实施例3、奇异变形杆菌(Proteus mirabilis)FC220菌株基因组扫描及其序列分析
将实施例3制得的大分子量基因组DNA进行测序(美吉生物公司)。用NCBI(National Center for Biotechnology Information,http://www.ncb1.nlm.nih.gov/)上的软件对测序结果进行分析。所用到的NCBI分析软件是Open Reading Frame Finder(ORF Finder,http://www.ncb1.nlm.nih.gov/gorf/gorf.html)和Basic LocalAlignment Search Tool(BLAST,http://blast.ncb1.nlm.nih.gov/Blast.cgi)。
NCBI分析结果显示奇异变形杆菌(Proteus mirabilis)FC220菌株基因组上携带有外切型硫酸软骨素降解酶基因exocsase abc,exocsase abc基因编码区长3042bp,其核苷酸序列如SEQ ID NO.1所示。
exocsase abc基因编码的外切型硫酸软骨素降解酶exoCSase ABC由1013个氨基酸组成,其氨基酸序列如SEQ ID NO.2所示,蛋白质的理论分子量约为110kD。用SimpleModular Architecture Research Tool(SMART,http://smart.embl_heidelberg.de/)分析外切型硫酸软骨素降解酶exoCSase ABC的结构信息,结果显示外切型硫酸软骨素降解酶exoCSase ABC的N端第1至第23个氨基酸是信号肽序列,第23-778位氨基酸序列属于硫酸软骨素降解酶超家族。

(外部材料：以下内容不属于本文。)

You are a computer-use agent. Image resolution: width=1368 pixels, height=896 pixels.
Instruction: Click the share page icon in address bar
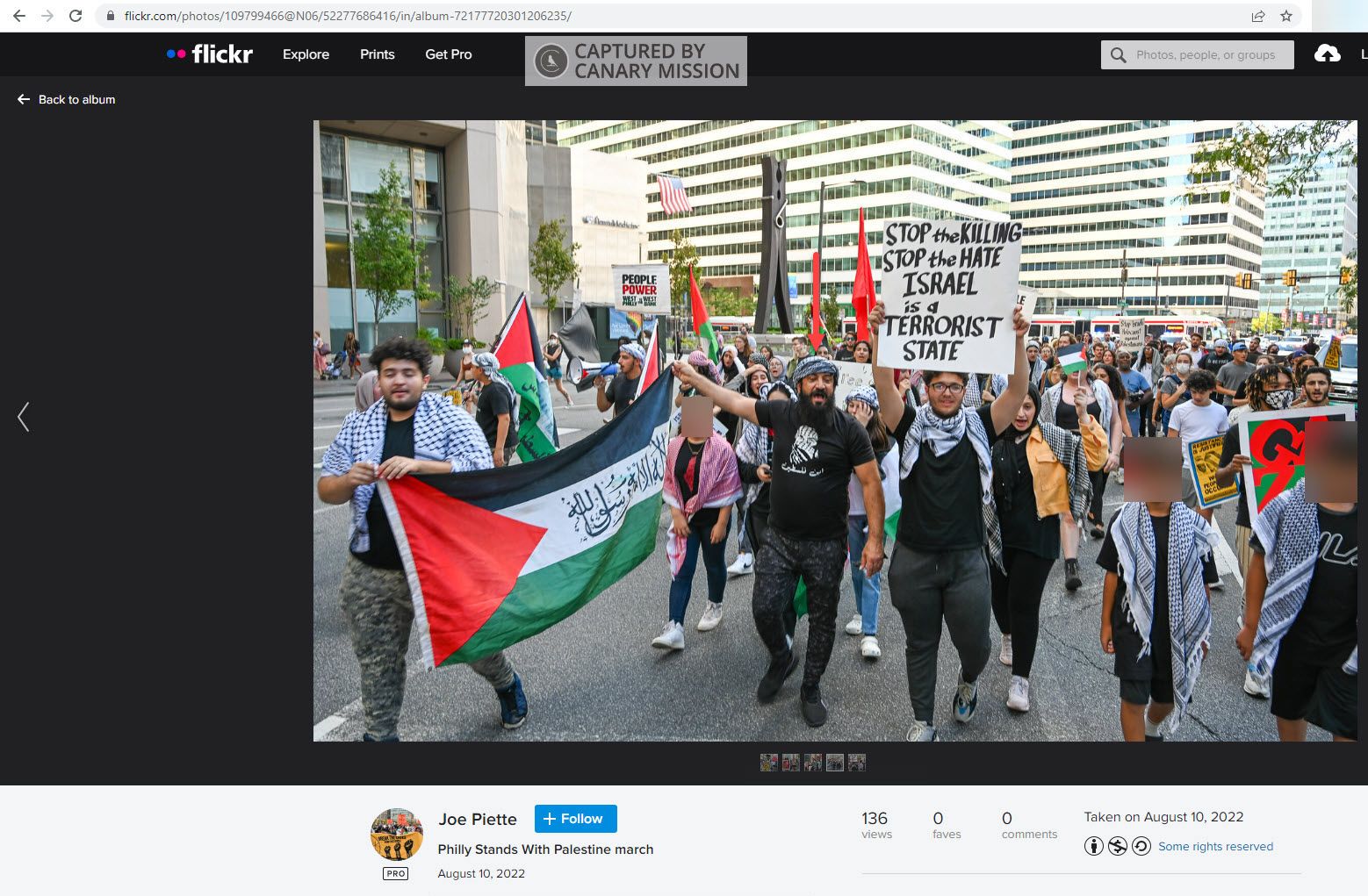point(1258,16)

用SWISS-MODEL同源建模服务器(http://swissmodel.expasy.org)对外切型硫酸软骨素降解酶exoCSase ABC的蛋白质三维结构进行同源建模,最终得到其蛋白质三维结构模型如图1所示。
在含0.5wt%SDS(十二烷基磺酸钠)的6×SSC缓冲液(柠檬酸钠缓冲液)中,65℃条件下与SEQ ID NO.1所示的核苷酸序列杂交,然后用含0.1wt%SDS的2×SSC缓冲液和含0.1wt%SDS的1×SSC缓冲液,各洗膜一次,得到如SEQ ID NO.3或SEQ ID NO.4所示的核苷酸序列,核苷酸序列SEQ ID NO.3编码的蛋白质氨基酸酸序列如SEQ ID NO.5所示,核苷酸序列SEQ ID NO.4编码的蛋白质氨基酸酸序列如SEQ ID NO.6所示,两种蛋白质均具有外切型硫酸软骨素降解酶活性。
其中氨基酸序列如SEQ ID NO.5所示的蛋白质分子与氨基酸序列如SEQ ID NO.2所示的蛋白质分子相比,具有1%的区别(氨基酸的替代),氨基酸序列如SEQ ID NO.6所示的蛋白质分子与SEQ ID NO.2所示的蛋白质分子相比,具有1%区别(氨基酸的替代、缺失、插入)。
实施例4、外切型硫酸软骨素降解酶exoCSase ABC编码基因在大肠杆菌中的重组表达
以实施例3制得的大分子量基因组DNA为模板,进行PCR扩增。引物如下:
正向引物exoCSase ABC-F:CCATGGTTATGCGATTACACTAAGTTTCTGCTT;
反向引物exoCSase ABC-R:CTCGAGTTACTTAATTAAATAAACTGTTATTGGT;
正向引物下划线标注的是限制性内切酶Nco I位点,反向引物下划线标注的是限制性内切酶Xho I位点。Primerstar HS DNA聚合酶购自宝生物公司,PCR反应体系按照公司提供的产品说明操作。
PCR反应条件:94℃预变性5min;94℃变性40s,60℃退火30s,35个循环;72℃延伸10min。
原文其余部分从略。